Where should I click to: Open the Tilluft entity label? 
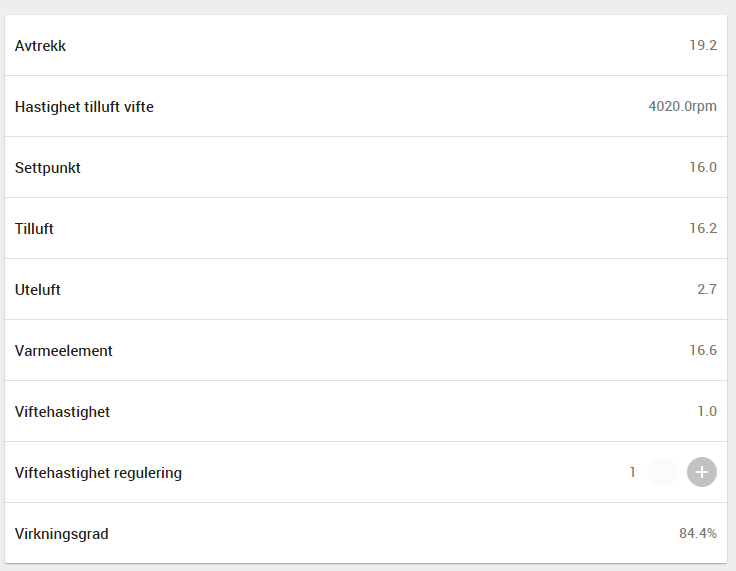click(34, 229)
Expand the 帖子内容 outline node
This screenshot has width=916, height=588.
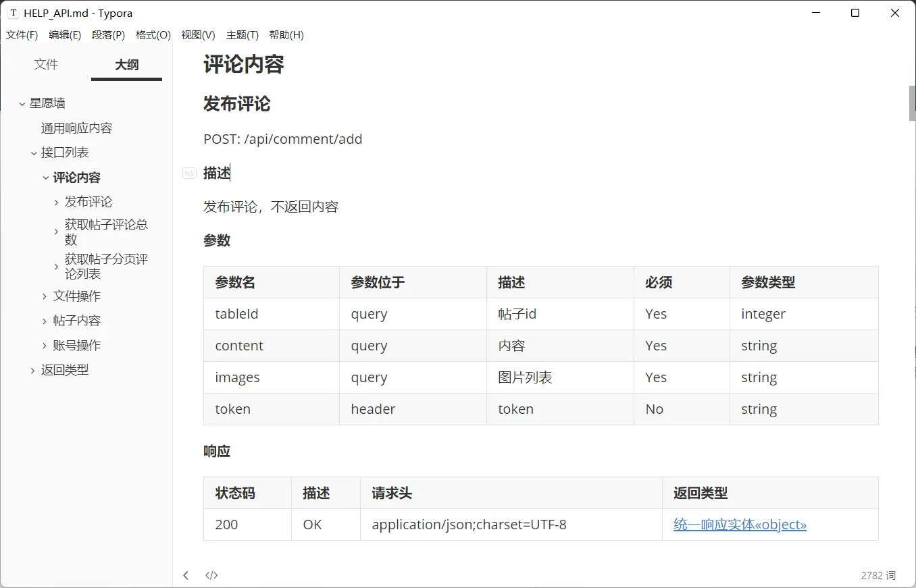pos(43,320)
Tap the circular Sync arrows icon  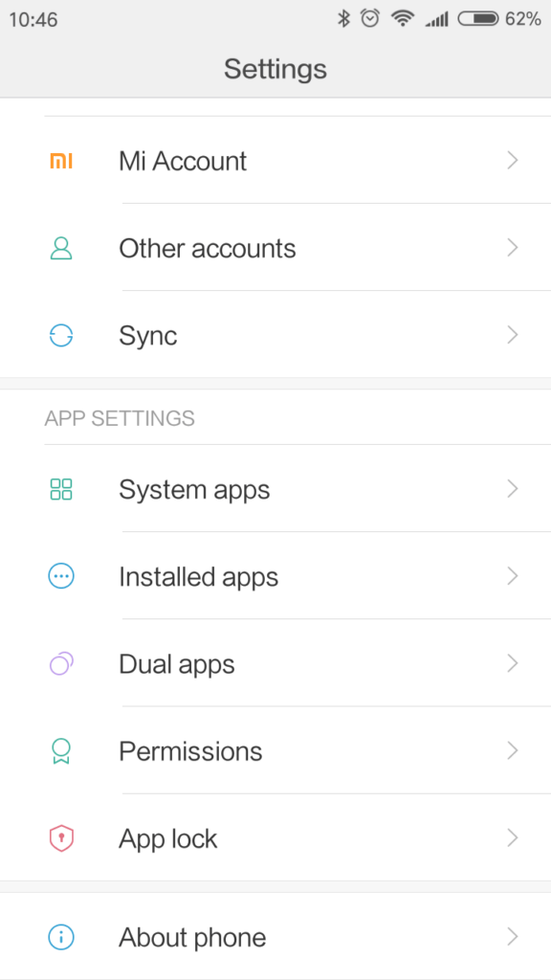click(x=61, y=336)
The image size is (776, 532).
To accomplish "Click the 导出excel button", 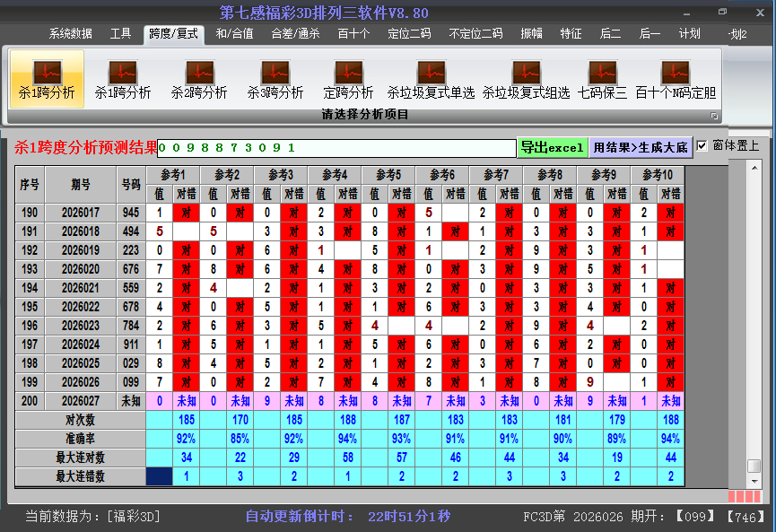I will (x=552, y=148).
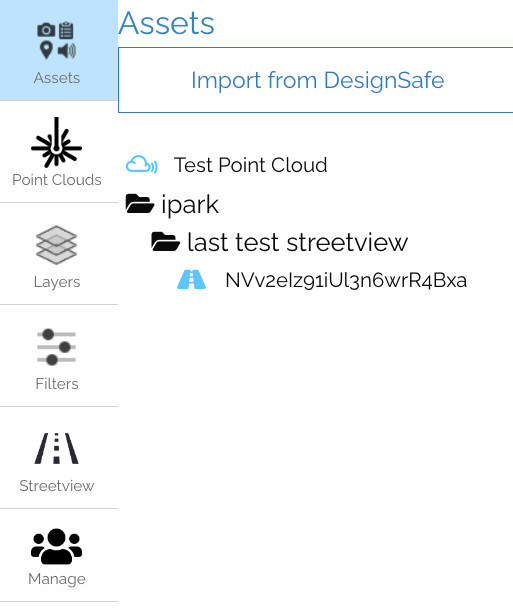This screenshot has height=615, width=513.
Task: Click the ipark folder name
Action: (x=190, y=204)
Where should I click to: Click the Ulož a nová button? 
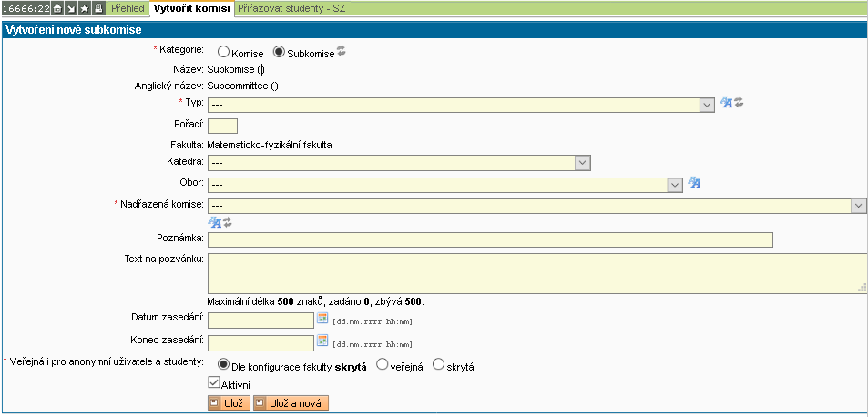(291, 402)
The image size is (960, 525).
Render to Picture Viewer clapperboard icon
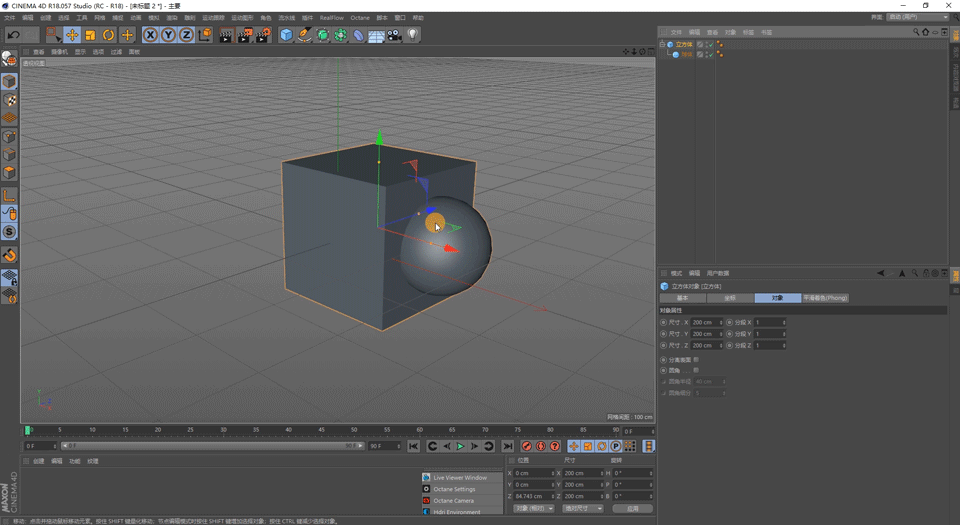244,35
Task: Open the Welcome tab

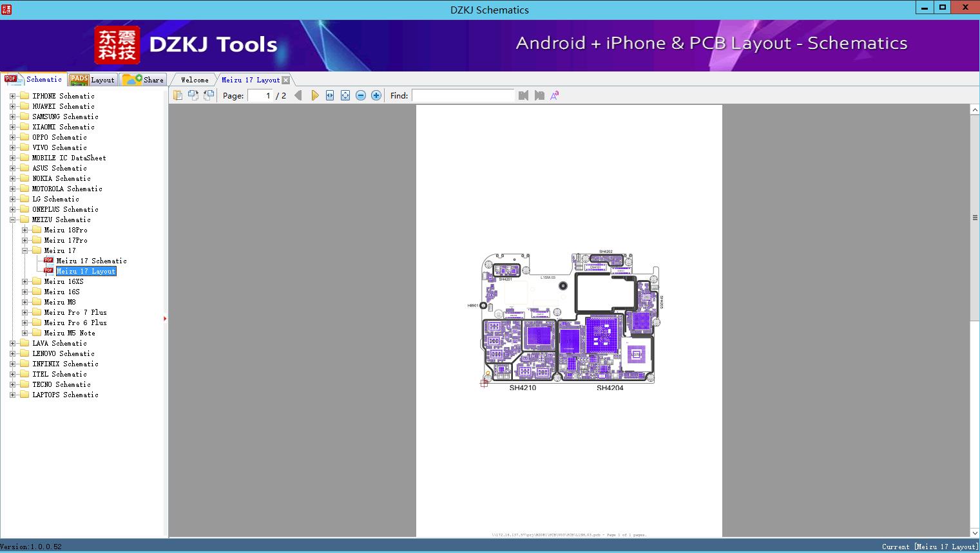Action: point(195,80)
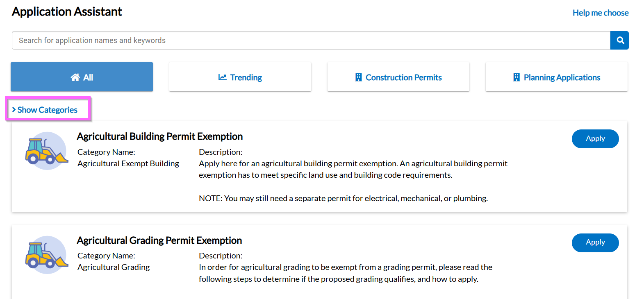The image size is (644, 299).
Task: Click the building icon beside Construction Permits
Action: click(x=359, y=77)
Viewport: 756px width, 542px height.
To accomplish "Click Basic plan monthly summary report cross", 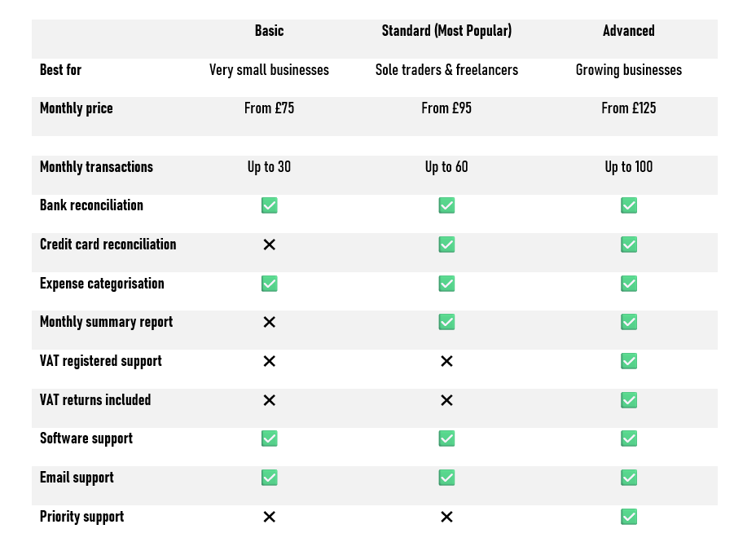I will pyautogui.click(x=269, y=322).
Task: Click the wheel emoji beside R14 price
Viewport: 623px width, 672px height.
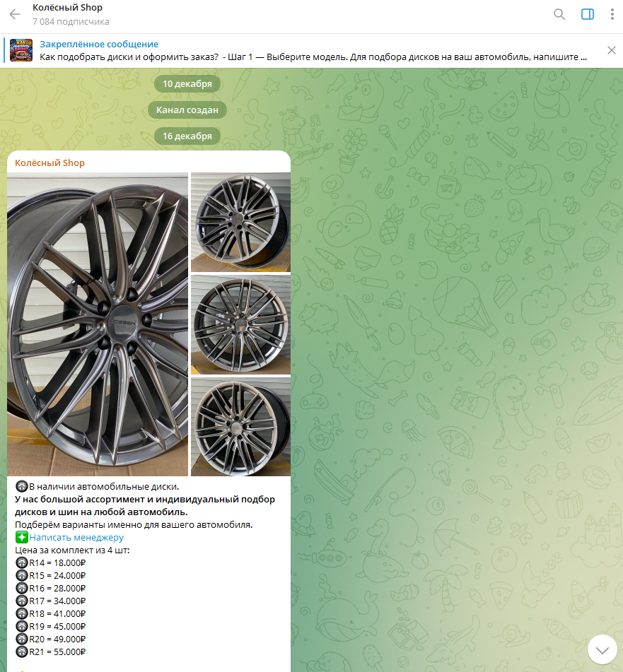Action: [21, 563]
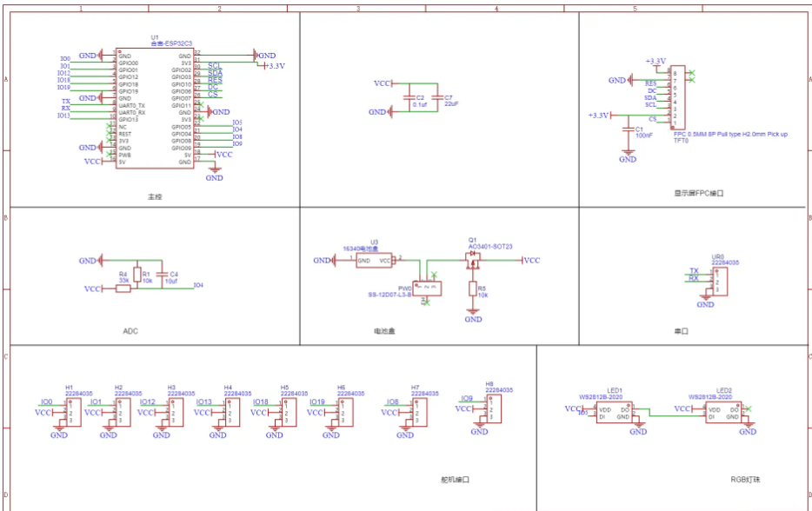
Task: Select the IO4 net label in ADC block
Action: (x=198, y=285)
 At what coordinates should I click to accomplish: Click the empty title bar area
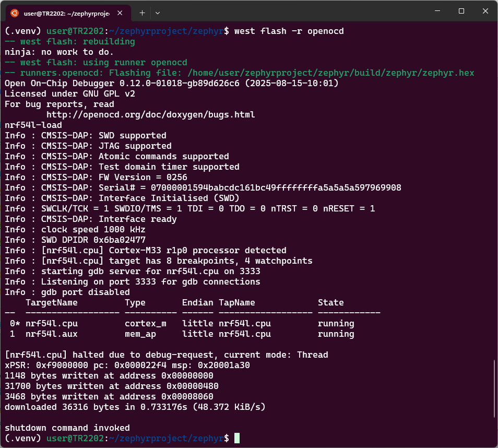pyautogui.click(x=292, y=11)

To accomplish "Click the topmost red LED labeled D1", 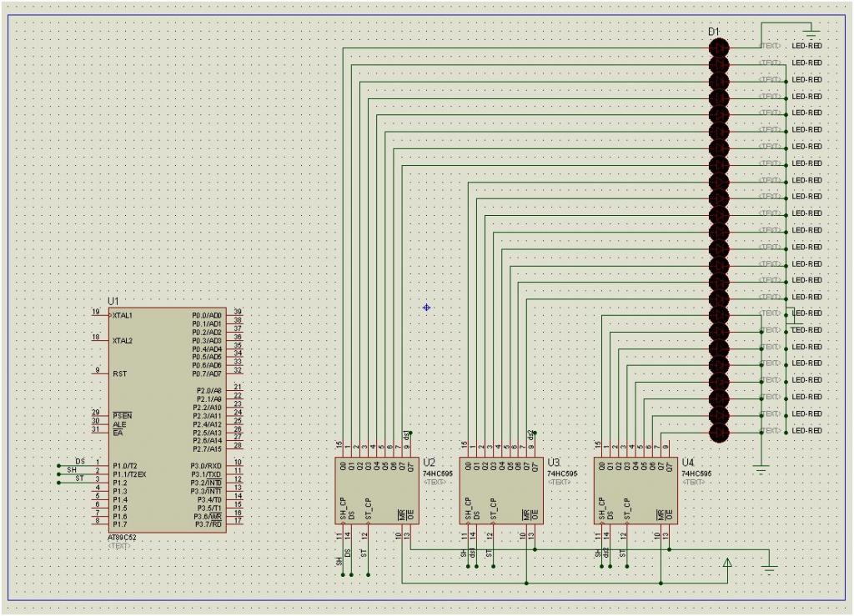I will click(x=719, y=48).
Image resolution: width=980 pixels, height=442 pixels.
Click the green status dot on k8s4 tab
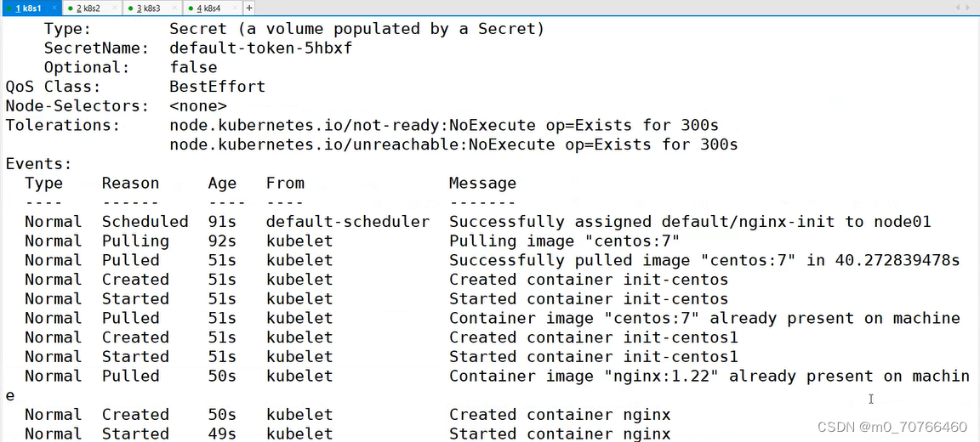(x=191, y=9)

▸ Exercise requirements: Copy, exactly and exclusively, the lines beginning with the one that contains "Image resolution: width=980" and ending with the last line of the listing; pictures are to be omitted.

▸ Solution to the exercise:
Image resolution: width=980 pixels, height=442 pixels.
Click the green status dot on k8s4 tab
(x=191, y=9)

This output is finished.